Clara was startled out of her thoughts by the sound of insistent barking and growling. She looked up and chuckled at the sight of a toy poodle, straining against the end of its leash and fiercely trying to warn off Clara. An old woman under an umbrella was trying to settle the dog, but the dog was completely ignoring her.

“That’s quite the guard dog you’ve got there,” Clara called out to the woman.

The woman laughed with a rich, chortling sound that Clara found strangely soothing. “He thinks he’s five times the size he actually is,” she said, trying to drag the dog along as it continued to growl at Clara.

Clara laughed again, and then realized that the woman might know something about where Carter had gone. It was a long shot, since nobody talked to their neighbors anymore these days, but Clara had nothing to lose by asking. “Hey, do you know the guy that lives here? Carter Shaw?”

“Carter? Yes, yes. I know him. Fine young man. Very kind, and quite good-looking, eh?” the woman said with a wink at Clara.

Clara blushed in spite of herself. “I was just wondering if you might know where he’s at today. I was, uh, supposed to hear from him tonight but I didn’t.
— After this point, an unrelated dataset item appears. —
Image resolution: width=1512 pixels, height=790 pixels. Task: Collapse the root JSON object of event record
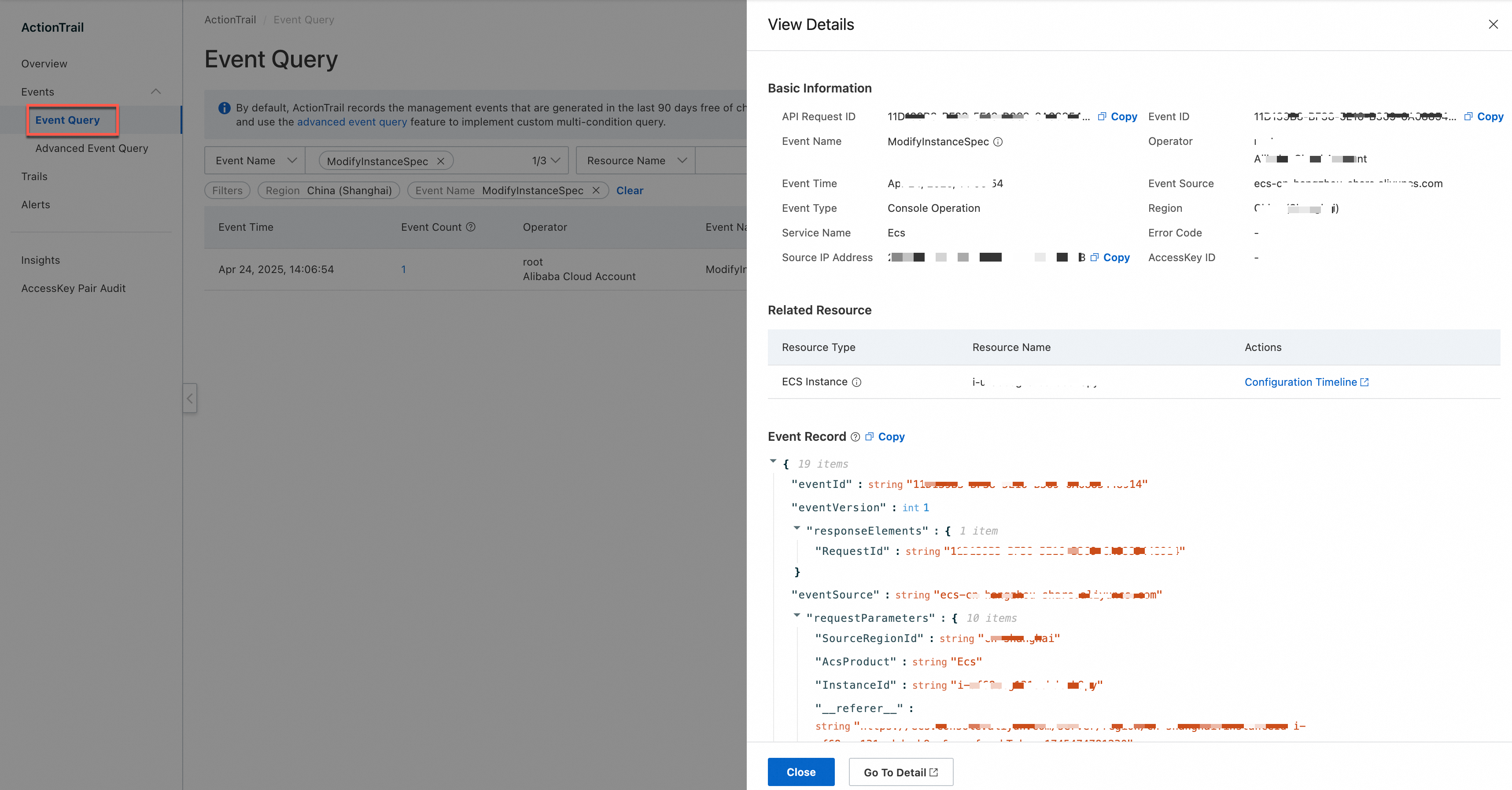click(773, 461)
I just wanted to check up on him and make sure he’s okay.” Clara told herself that what she said was sort of the truth. She
was
expecting a bouquet from him, although she hadn’t known until thirty minutes ago that the flowers were coming from him.

The old woman frowned. “Well, Carter’s not a big talker, you know. But I did happen to run into him this morning, and he said he’s going to work on a cabin out in the woods. Funny enough, I know the cabin he’s talking about. It used to belong to a friend of my daddy’s, and I spent some summer weekends there way back when I was a little girl. Those were the good old days,” the woman said wistfully.
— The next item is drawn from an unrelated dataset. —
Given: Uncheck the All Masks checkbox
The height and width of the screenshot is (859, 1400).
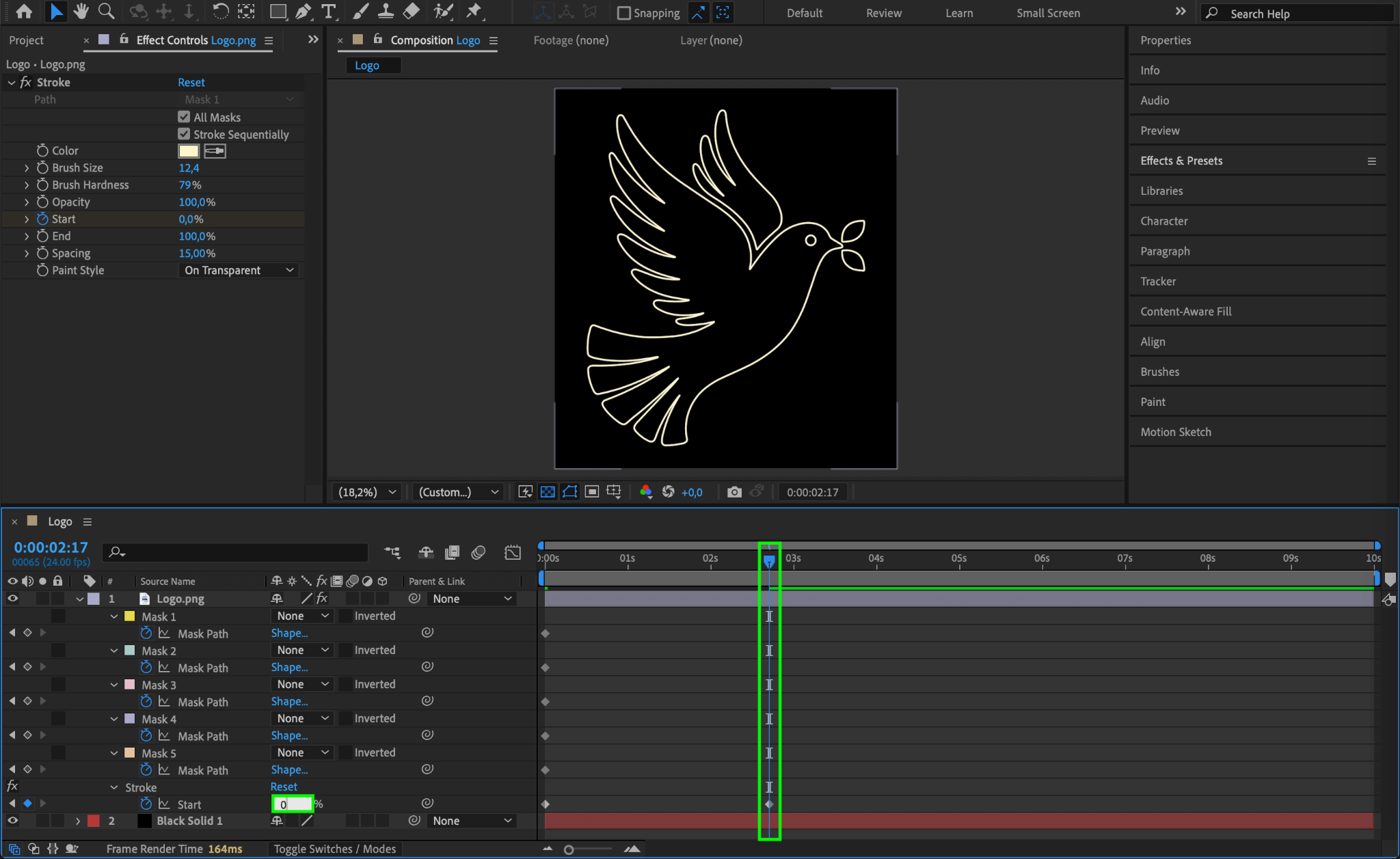Looking at the screenshot, I should point(184,117).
“So you know where the cabin is?” Clara said, trying to be patient and resisting the urge to tell the woman to focus.

“Oh, yes. I still know the address and the road out there by heart. I’m glad Bill’s having Carter fix up the place. It’s a shame it was allowed to sit in shambles for so long.”
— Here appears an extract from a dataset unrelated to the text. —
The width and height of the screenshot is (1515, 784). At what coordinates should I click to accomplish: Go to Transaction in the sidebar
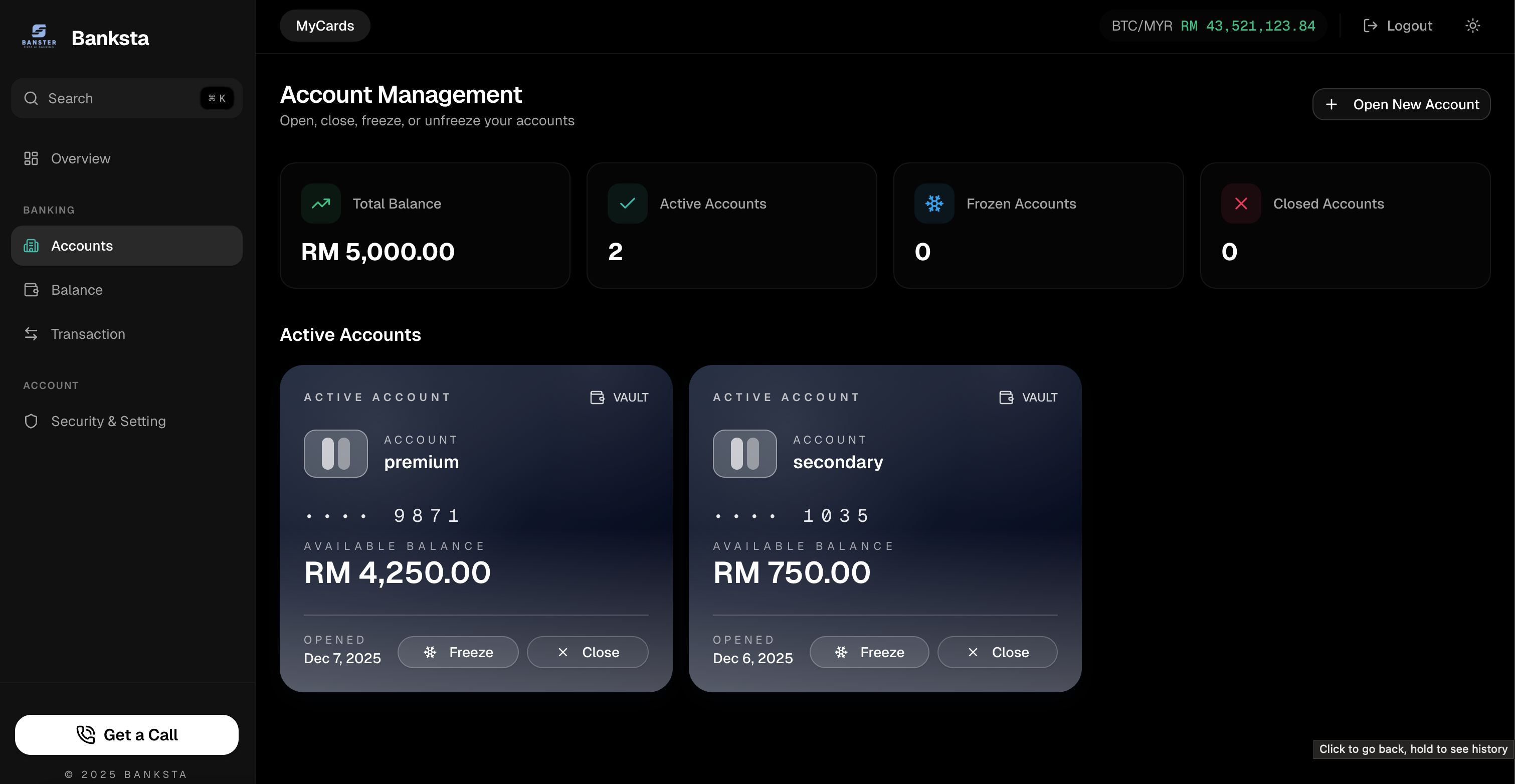88,334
Clara felt her heart racing. She knew, just as surely as she knew her own name, that she would find Carter at that cabin, and that he was in some sort of trouble. She got the address from the woman, along with longwinded directions, which she tried to follow along with the best she could, just in case her GPS had trouble with a cabin in the woods. When she finally managed to tear herself away from her conversation with the woman, she hopped into her car and looked up the address on her phone. She winced when she saw that the estimated time of arrival was an hour away. It was already nine-fifteen, so it would be after ten when she got there. She tried calling Carter’s number one more time, but, as she suspected, the call went to voicemail once again.

Clara revved up her reluctant engine and started the long drive. Hopefully, she wasn’t too late to save him from whatever danger he might be in right now.